Detective Inspector Sloan pulled his notebook a little nearer. “No frills?”
“None,” said the doctor. “Beyond any doubt death was caused by manual strangulation.”
“The murderer wouldn’t have had time to plan anything too elaborate,” said Sloan. He knew that now.
“Quite so,” rejoined the pathologist. “However, in view of what you have suggested to me in connection with an earlier death, I am having various organs analysed for traces of hyoscine.”
“You never know with defence counsel,” said Sloan.
“No more you do,” said Dabbe warmly.
“And it can’t do any harm,” Sloan rationalised the matter to himself.

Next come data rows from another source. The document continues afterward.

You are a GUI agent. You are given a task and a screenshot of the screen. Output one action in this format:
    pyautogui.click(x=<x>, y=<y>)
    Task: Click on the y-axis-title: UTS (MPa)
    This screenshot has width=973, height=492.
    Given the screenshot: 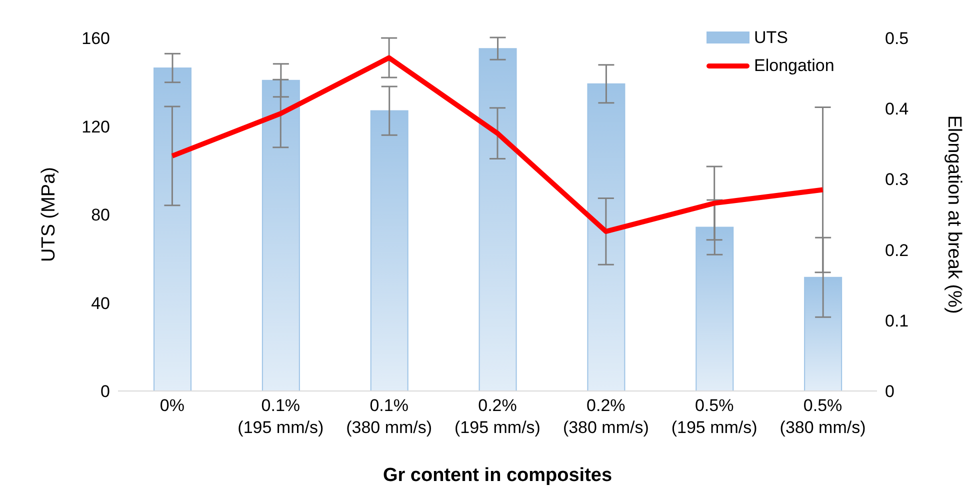 What is the action you would take?
    pyautogui.click(x=49, y=214)
    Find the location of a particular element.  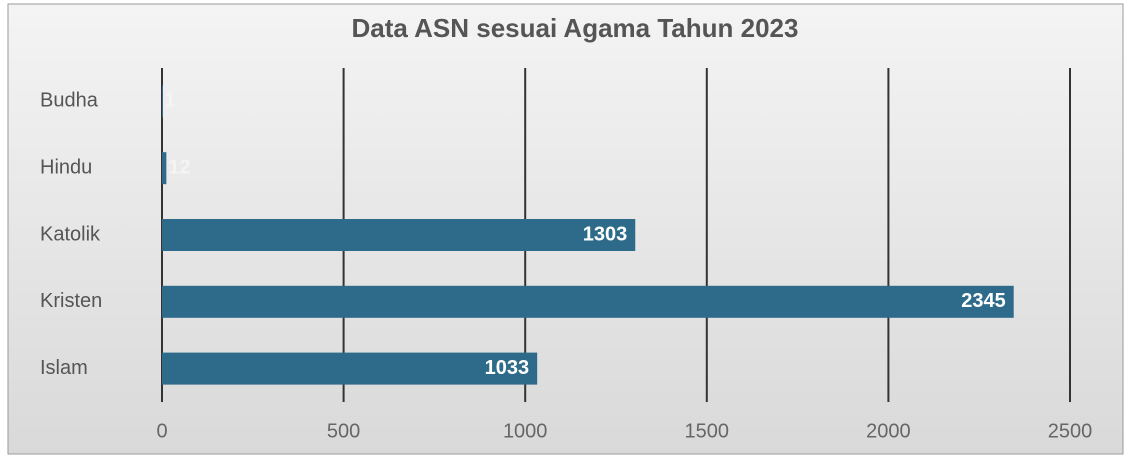

y-tick-label: Kristen is located at coordinates (71, 301).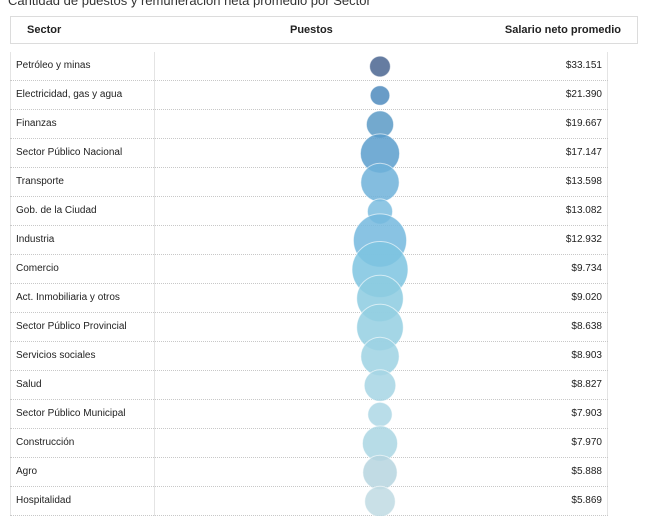  I want to click on table-row: Salud $8.827, so click(309, 386).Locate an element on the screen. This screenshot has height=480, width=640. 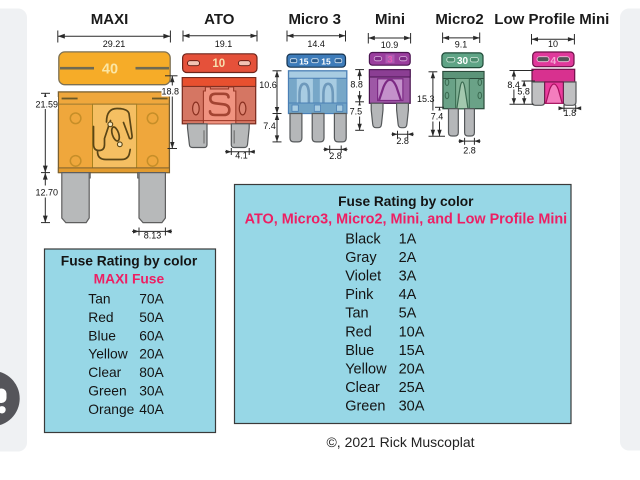
svg-text: 10.9 is located at coordinates (390, 45).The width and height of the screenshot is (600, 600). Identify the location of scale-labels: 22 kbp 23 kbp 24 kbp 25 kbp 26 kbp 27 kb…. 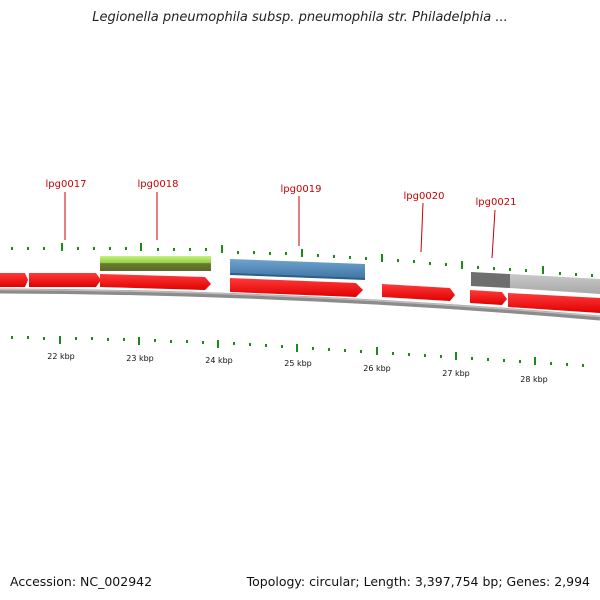
(298, 368).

“Even gold has to go through the assayer’s fire,” said the pathologist obliquely.
“True,” nodded Sloan.
“As you know, there is absolutely no clinical evidence to point to the presence of any noxious substance in the body of the deceased. Qualitative assay should confirm this.”

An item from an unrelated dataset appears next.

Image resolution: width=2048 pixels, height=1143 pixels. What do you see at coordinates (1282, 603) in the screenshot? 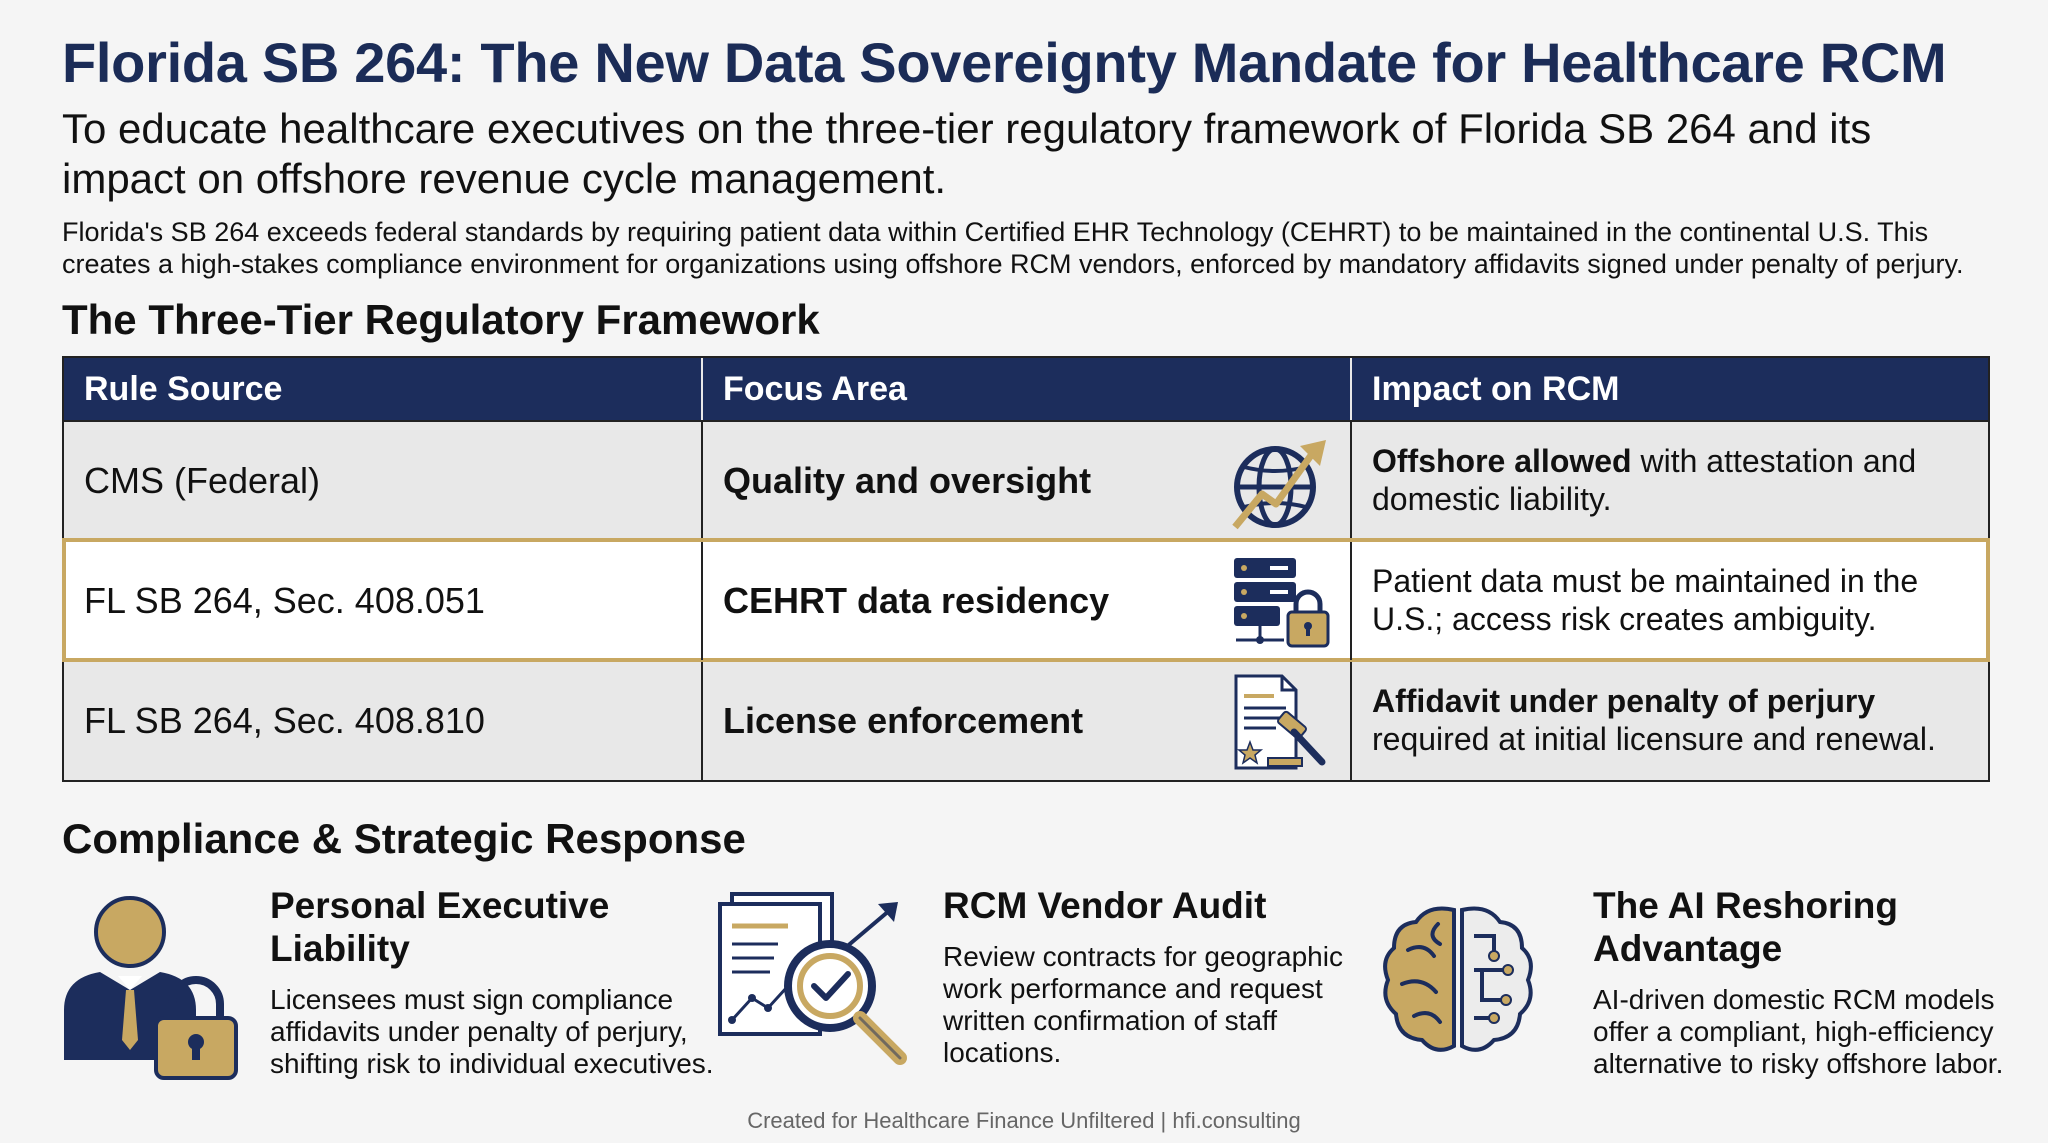
I see `server-lock-icon` at bounding box center [1282, 603].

“I’m quite sure she wasn’t poisoned,” said Sloan, “but it’s as well to—er—leave no stone unturned.” He didn’t really want to know to which of the poor girl’s internal organs that cliché referred, and he quickly got back to a matter that he really did need to know. “Doctor, tell me something …”
“À votre service,” said the pathologist with macabre appositeness.
“There is, of course, nothing to suggest that Hortense Fablon had been poisoned, but equally there is no doubt at all that Kenneth Durmast was.”
“None,” said Dr. Dabbe promptly. “My colleague Dr. Bressingham demonstrated that Durmast died from an overdose of hyoscine.”
“What Inspector Porritt, my colleague, was not able to prove,” said Sloan neatly, “was how the murderer got the poison into the victim.”